**PASSAGE SHOWN:**
^^^^
This paper addresses the recognition of large-scale outdoor scenes on smartphones by fusing outputs of inertial sensors and computer vision techniques. The main contributions can be summarized as follows. Firstly, we propose an ORD (overlap region divide) method to plot image position area, which is fast enough to find the nearest visiting area and can also reduce the search range compared with the traditional approaches. Secondly, the vocabulary tree-based approach is improved by introducing GAGCC (gravity-aligned geometric consistency constraint). Our method involves no operation in the high-dimensional feature space and does not assume a global transform between a pair of images. Thus, it substantially reduces the computational complexity and memory usage, which makes the city scale image recognition feasible on the smartphone. Experiments on a collected database including 0.16 million images show that the proposed method demonstrates excellent recognition performance, while maintaining the average recognition time about 1 s.
In recent years, smartphone has developed rapidly, almost all of inexpensive smartphones are equipped with cameras, GPS, wireless network, and gravity sensing. The improvements in imaging capabilities and computational power have given rise to many exciting mobile applications. Among these is mobile visual location recognition where users can take pictures of the place of interest by using their smartphone, to find the corresponding information related to the captured landmark anywhere [1–3].
Most current applications adopt client-server (C/S) mode to transfer image information [4, 5] (such as compressed image, image descriptors, and image location) to a remote server through, wireless network or 3G, on which a searching process will be carried out to, then the related information will be returned to phones for observation. In such systems, sets of local features [6–9] are used to represent images information, and image matching algorithms are based on vocabulary tree (VT) [10–12]. Features of the query image are quantized into visual words through the VT algorithm and then scalable textual indexing and retrieval schemes are applied to find similar candidate image from the database . However, there are some inherent limits in the existing systems. For example, the growing city scale candidate images need more time for retrieval, which will affect the efficiency of mobile visual recognition applications. Moreover, the words quantization losing discriminative power and spatial relations of the features will reduce the recognition accuracy.
^^^^
**WORK TO DO:**
[1] Transcribe the stretch of the passage on smartphone scene recognition from "In recent years, smartphone" through "landmark anywhere [1–3].".
[2] Answer these questions using the passage on smartphone scene recognition:
(a) What does the abbreviation ORD stand for?
(b) How many images does the collected database used in the experiments include?
(c) Which mode do most current applications adopt to transfer image information to a remote server?
[3] Resume the passage on smartphone scene recognition with the sentences that would follow its last one.

**RAW DATA:**
^^^^
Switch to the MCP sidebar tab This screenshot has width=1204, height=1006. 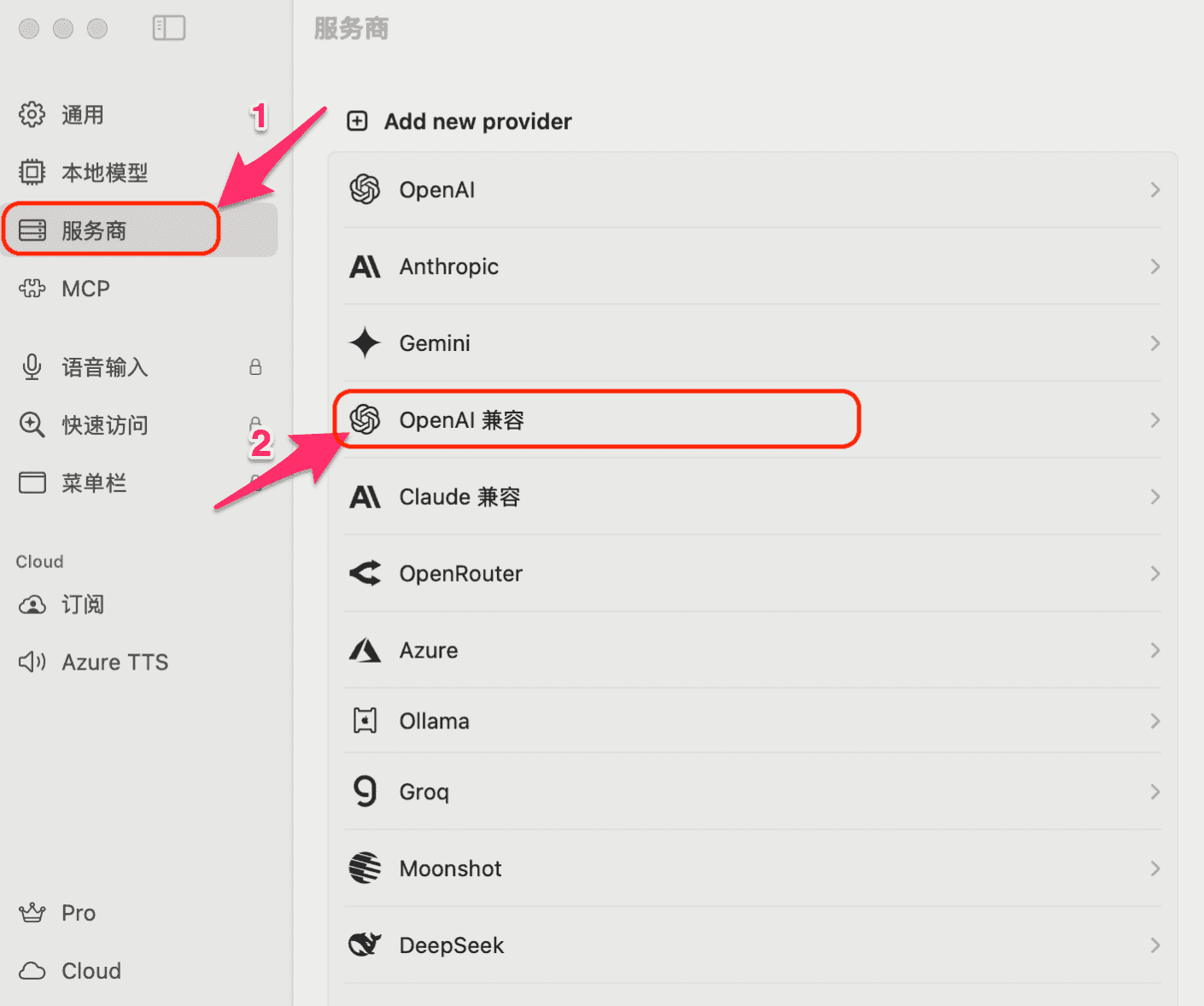(85, 289)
^^^^
**ANSWERS TO THE TASKS:**
[1]
In recent years, smartphone has developed rapidly, almost all of inexpensive smartphones are equipped with cameras, GPS, wireless network, and gravity sensing. The improvements in imaging capabilities and computational power have given rise to many exciting mobile applications. Among these is mobile visual location recognition where users can take pictures of the place of interest by using their smartphone, to find the corresponding information related to the captured landmark anywhere [1–3].

[2]
(a) Overlap region divide.
(b) 0.16 million images.
(c) Client-server (C/S) mode.

[3]
We propose to realize city scale mobile visual recognition directly on smartphone to solve above problems. First, ORD algorithm is developed to plot the candidate images to a specific region according to the captured GPS information. It can obviously reduce searching time since it narrows the matching range largely. Second, a GAGCC algorithm is designed to refine geometric voting score of matching descriptors to rerank retrieval result.
The rest of this paper is organized as the follows. Section 2 gives the related work. Section 3 gives the overview of the recognition system. Section 4 presents database construction. Section 5 gives the outdoor scenes recognition. Section 6 shows the experimental results. Finally we conclude in Section 7.
2. Related Work
Outdoor scenes recognition at the city scale is closely related to the image retrieval or large-scale object recognition problems. A common used scheme  builds on top of the bag-of-features model, extracting local image features, quantizing their descriptors to visual words and applying methods from text search for image retrieval [10, 13]. However, most of these works do not exploit enough spatial relationship among features and rely mainly on visual words for recognition.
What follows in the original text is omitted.